For dealer sales, NAAA recognizes the
concern that Florida would provide for
the issuance of a new title based only on
reassignment forms. NAAA points out
that Florida’s proposal is no less secure
than Florida’s current procedures. In its
comment, NAAA did not dispute that in
some respects Florida’s current practice
does not comport with Federal
odometer statutes, and associated
regulations. See 76 FR 48115. NAAA
states that reassignment forms have
always been considered an extension of
and part of the title itself, and having
the paper title accompany the
reassignment form would make it no
less likely for fraud to occur.

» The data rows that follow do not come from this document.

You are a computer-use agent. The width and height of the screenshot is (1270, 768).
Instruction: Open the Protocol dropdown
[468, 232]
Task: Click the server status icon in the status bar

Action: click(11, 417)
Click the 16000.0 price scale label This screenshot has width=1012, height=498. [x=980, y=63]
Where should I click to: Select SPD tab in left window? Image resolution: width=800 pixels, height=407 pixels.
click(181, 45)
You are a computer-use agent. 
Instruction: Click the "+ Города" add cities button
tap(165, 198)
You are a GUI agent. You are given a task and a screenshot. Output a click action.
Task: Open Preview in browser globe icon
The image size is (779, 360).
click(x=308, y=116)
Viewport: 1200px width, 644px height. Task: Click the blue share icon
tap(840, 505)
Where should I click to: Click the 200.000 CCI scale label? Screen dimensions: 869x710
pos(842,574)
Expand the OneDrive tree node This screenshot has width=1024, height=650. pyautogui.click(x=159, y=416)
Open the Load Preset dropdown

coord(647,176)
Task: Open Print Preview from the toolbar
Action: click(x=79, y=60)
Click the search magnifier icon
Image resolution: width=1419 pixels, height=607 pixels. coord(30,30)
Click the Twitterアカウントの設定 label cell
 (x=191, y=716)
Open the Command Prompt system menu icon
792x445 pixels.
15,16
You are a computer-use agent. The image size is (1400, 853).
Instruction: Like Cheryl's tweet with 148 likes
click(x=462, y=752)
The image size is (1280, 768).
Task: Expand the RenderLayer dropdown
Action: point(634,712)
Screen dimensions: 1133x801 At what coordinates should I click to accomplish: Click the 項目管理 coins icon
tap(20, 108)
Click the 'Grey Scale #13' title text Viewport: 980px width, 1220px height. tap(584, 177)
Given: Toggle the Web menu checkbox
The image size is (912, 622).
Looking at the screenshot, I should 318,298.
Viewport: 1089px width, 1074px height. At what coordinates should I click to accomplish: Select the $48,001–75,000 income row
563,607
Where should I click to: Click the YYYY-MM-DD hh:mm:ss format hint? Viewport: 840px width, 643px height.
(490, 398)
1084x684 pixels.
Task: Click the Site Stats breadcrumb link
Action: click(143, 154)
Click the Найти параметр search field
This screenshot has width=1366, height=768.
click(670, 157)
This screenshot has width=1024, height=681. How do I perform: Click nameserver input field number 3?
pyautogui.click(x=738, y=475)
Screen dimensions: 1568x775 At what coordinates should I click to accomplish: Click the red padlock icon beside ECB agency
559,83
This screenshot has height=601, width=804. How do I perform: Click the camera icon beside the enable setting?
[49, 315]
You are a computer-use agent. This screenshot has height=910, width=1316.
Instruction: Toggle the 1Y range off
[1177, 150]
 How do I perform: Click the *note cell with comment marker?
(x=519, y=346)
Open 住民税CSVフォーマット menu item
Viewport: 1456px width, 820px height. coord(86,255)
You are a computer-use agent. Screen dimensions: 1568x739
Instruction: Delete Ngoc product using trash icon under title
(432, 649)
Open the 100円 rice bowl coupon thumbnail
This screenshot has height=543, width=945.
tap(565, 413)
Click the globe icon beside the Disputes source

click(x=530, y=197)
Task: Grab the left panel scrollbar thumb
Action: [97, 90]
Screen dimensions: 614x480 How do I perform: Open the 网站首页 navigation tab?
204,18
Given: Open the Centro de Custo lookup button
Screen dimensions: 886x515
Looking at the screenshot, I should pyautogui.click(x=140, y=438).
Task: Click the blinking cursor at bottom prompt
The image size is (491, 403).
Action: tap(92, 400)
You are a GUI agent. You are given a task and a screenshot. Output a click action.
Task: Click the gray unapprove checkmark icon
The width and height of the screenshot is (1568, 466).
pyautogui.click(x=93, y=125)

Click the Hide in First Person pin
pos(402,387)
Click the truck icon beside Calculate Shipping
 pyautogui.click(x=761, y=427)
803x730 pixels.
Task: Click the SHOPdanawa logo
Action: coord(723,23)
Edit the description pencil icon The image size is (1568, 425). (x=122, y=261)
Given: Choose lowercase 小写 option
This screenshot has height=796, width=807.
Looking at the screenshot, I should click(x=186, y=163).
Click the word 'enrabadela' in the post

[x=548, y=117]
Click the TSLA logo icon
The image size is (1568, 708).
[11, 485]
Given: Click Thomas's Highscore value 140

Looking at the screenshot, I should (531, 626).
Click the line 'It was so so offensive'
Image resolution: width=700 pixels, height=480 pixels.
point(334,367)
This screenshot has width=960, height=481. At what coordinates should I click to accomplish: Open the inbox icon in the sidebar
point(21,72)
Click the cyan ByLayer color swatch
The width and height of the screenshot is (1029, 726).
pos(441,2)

Further,
NAAA asserts that criminals can discard
and create another secure reassignment
form just as easily as they can with
paper title, and that criminals can alter
titles to match reassignment forms.
Second, as to lease sales, NAAA states
that NHTSA points out, correctly, that
under current law, powers of attorney
can be used only when the transferor’s
title is physically held by a lienholder
or the title is lost. NAAA argues that
NHTSA’s position of strict construction
of the law appears not to comply with
the Congressional mandate that NHTSA
approve alternate disclosure
requirements unless NHTSA determines
they are not consistent with TIMA’s
disclosure requirements. NAAA states
that if the power of attorney can be used
when a title is in the physical
possession of a lienholder or lost,
powers of attorney should be allowed
when titles are securely in the
possession of a state titling agency as a
result of being held intact in a secure
electronic environment, inaccessible to
criminals who might want to alter it.
In conclusion, NAAA states that it ‘‘in
no way thinks NHTSA has acted
arbitrarily.’’ NAAA further states that as
the motor vehicle industry moves to
electronic titling as a norm, states have
the opportunity to create odometer
disclosure systems more effective and
secure than those currently in place.
NAAA believes that NHTSA should
approve such systems. NAAA states that
it in all honesty, could argue either
NHTSA’s position or Florida’s position
in a debate and that it hopes that
NHTSA obtains specific Congressional
authority for rulemaking to
accommodate electronic titling
procedures.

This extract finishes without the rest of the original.